Voici donc un travail de titan qui glisse en trois heures, exposant le temps qui passe, et son effet sur l’amour conjugal. Parler du passé: la chose peut paraître banale tant le cinéma a souvent fait de bonds en arrière. Mais est-ce toujours réussi? On se souvient de la flamboyance du Guépard, cette faculté qu’a eue Visconti de nous amener dans un autre espace, impossible à vérifier, mais qu’on jurerait vrai. Pour un Guépard toutrefois, combien de Sissi ou d’Enfants du siècle? Tout à coup, en regardant cette scène de bal dans Les Destinées sentimentales, on retrouve cette impression de comprendre une époque, de sentir un moment précis pourtant jamais expérimenté. Durant l’été 1900, dans une maison bourgeoise, un bal a lieu. Une caméra à l’épaule se faufile entre les convives, glissant sur les musiciens, sur les danseurs et sur ceux qui font tapisserie; sur Emmanuelle Béart, qui a réussi a recomposer ce trouble que l’on dissimule à la vingtaine; sur Charles Berling qui ne sait trop quoi faire de son corps et de ses sentiments; et sur les toilettes qui virevoltent dans le flou. Mais ce ne sont pas des toilettes empesées qui sortent du département des costumes. Ici, la dentelle est un peu avachie, le vêtement semble porté, le maquillage est légèrement brillant, la joue est rougeaude et les lustres ne sont pas particulièrement éclatants. C’est plus petit, plus terne, plus provincial, et tout cela semble incroyablement juste. Et ainsi va le film, passant sur les époques avec une acuité parfaite, ajustant d’année en année les mille et un changements d’un milieu social. Baromètre de ces nuances, la porcelaine de Limoges subit le temps, et va vers l’épure, vers ce service céladon que chérit un Jean Barnery vieillissant, vers un raffinement que peu sauront reconnaître.

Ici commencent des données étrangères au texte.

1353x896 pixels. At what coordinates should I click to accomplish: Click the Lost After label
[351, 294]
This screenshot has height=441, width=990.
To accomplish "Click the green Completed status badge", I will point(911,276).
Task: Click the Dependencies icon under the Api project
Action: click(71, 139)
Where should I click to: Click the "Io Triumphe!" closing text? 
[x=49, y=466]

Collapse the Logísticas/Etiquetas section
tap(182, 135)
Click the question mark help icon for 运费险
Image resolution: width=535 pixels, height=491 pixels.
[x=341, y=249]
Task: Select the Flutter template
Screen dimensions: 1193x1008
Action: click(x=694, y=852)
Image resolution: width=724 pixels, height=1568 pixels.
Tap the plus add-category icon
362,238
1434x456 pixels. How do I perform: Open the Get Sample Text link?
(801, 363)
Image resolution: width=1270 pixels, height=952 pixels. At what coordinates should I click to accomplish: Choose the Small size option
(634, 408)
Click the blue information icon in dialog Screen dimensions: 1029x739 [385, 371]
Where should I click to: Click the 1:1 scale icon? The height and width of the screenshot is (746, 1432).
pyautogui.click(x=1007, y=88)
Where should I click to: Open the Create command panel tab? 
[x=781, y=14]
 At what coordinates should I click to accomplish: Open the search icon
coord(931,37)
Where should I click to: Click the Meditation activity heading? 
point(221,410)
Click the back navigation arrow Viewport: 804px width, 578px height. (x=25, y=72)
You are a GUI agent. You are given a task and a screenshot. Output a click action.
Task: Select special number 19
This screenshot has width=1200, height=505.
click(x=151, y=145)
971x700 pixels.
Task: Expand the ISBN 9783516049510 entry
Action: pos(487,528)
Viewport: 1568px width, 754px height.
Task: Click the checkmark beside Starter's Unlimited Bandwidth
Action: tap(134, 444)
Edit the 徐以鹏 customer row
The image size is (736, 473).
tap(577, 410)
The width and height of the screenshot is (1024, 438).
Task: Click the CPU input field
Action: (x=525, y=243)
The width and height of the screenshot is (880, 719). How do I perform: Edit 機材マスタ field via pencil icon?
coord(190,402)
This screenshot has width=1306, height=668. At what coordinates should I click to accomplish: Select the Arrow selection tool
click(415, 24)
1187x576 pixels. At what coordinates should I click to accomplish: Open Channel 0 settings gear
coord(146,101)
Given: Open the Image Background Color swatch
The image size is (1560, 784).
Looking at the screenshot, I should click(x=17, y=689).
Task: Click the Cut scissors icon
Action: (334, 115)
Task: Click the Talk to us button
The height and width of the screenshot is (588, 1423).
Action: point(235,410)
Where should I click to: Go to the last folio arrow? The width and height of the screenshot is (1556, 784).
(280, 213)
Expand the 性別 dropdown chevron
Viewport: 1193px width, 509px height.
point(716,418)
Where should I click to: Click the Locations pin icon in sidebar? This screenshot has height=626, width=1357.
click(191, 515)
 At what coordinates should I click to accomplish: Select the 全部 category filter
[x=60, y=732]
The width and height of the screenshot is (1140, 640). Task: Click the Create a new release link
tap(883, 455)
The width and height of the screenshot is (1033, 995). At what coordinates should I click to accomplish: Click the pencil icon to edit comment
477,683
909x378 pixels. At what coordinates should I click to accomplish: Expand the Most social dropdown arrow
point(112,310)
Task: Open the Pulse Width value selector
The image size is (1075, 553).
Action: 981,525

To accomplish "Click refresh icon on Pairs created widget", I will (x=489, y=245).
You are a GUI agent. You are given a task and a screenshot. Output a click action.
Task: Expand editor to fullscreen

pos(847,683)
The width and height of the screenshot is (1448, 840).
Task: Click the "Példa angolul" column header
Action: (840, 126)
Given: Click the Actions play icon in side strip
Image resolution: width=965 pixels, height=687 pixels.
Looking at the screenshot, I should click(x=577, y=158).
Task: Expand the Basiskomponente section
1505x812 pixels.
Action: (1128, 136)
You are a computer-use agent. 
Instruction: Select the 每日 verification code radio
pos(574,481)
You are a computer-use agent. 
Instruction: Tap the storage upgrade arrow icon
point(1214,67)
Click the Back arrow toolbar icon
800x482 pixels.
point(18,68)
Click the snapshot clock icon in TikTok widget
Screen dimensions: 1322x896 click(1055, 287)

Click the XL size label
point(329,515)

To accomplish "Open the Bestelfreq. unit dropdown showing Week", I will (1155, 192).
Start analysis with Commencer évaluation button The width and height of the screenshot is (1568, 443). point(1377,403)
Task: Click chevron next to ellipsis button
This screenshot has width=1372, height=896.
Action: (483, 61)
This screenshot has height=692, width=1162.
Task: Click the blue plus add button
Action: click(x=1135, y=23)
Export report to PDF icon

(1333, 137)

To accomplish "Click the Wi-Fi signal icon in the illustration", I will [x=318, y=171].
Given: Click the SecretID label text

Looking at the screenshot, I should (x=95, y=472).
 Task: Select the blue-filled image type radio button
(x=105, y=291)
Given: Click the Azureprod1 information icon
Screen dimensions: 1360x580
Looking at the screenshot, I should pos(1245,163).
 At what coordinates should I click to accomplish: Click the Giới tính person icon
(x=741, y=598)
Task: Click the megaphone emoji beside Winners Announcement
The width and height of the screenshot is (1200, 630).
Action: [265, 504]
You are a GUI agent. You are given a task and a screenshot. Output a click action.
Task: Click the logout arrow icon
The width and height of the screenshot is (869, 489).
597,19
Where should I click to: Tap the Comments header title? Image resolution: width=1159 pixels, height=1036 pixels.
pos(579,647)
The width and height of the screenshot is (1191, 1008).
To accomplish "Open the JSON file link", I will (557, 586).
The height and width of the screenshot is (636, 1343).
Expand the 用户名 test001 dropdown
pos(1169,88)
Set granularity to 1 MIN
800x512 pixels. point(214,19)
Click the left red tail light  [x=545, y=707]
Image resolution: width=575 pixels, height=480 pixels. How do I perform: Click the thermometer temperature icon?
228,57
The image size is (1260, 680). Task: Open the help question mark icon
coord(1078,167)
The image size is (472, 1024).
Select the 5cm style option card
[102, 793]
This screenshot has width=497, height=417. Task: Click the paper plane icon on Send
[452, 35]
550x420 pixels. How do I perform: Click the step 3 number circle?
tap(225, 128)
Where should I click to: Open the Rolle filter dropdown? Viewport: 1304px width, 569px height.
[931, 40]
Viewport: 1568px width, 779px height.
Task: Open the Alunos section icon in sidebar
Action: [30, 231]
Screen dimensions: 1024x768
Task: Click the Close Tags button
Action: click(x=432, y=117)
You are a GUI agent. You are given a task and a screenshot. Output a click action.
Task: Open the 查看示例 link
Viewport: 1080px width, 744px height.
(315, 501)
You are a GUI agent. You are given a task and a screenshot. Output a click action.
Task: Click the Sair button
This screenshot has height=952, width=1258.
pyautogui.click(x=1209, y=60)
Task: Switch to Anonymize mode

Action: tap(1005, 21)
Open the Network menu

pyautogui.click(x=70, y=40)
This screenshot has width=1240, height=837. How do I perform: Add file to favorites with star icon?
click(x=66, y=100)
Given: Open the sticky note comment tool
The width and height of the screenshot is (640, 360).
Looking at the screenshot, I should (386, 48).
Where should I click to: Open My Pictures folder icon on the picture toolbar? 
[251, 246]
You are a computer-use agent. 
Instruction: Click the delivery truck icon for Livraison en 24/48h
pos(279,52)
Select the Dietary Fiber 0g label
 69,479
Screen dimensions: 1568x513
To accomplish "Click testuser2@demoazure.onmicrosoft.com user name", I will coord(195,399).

Or, servie avec les balises habituelles du film d’époque sur la grande bourgeoisie, toute cette reconstitution historique serait tombée à plat. Un film parmi tant d’autres. Assayas (Irma Vep, Fin août, début septembre) ne fait pas dans le cinéma de papa. Et là, il filme comme Jean et Pauline vivent: fougueux et vifs au début; blessés par la Première Guerre; puis ralentis par la décrépitude vers la fin de leur vie. La caméra suit les rythmes du corps. Et les blocs sont découpés comme le sont les souvenirs, en mettant l’accent sur les moments heureux (un amour encore secret en Suisse, un moment suspendu volé au travail, dans un fauteuil d’osier au jardin), ou en se forçant à oublier les plus durs instants (la guerre devient une immense ellipse, dont on voit les effets, dont une certaine rudesse chez Barnery). Avec une façon brusque de passer d’une période à une autre, avec cette manière de ne montrer que l’instantané (l’essentiel?) du souvenir et d’éviter les mises en situation conventionnelles, Assayas réussit à captiver mais aussi à renvoyer chacun à ses propres histoires. Il y a de la madeleine de Proust là-dedans… Il nous fait lire entre les lignes: une scène dans une cave à portos et on sent le poids du terroir; une scène d’enterrement chez les Barnery et on sent celui du pouvoir; des scènes dans les usines de porcelaine et… l’on comprend l’acharnement et le syndicalisme! Et toutes les scènes où Isabelle Huppert apparaît semblent glaciales, comme si son regard rendait le décor insupportable de froideur. Tout simplement géniale, elle touche ici au sommet de son art. Béart n’a jamais été aussi lumineuse et calme; et Berling est excellent, crédible jusqu’à la fin.

Mécanique cinématographique sophistiquée couplée à des acteurs top forme: se cache sous un titre tout doux le résumé chaotique, impressionniste et intelligent de ce que peut être une vie. Dire que ces trois heures passent vite serait superflu.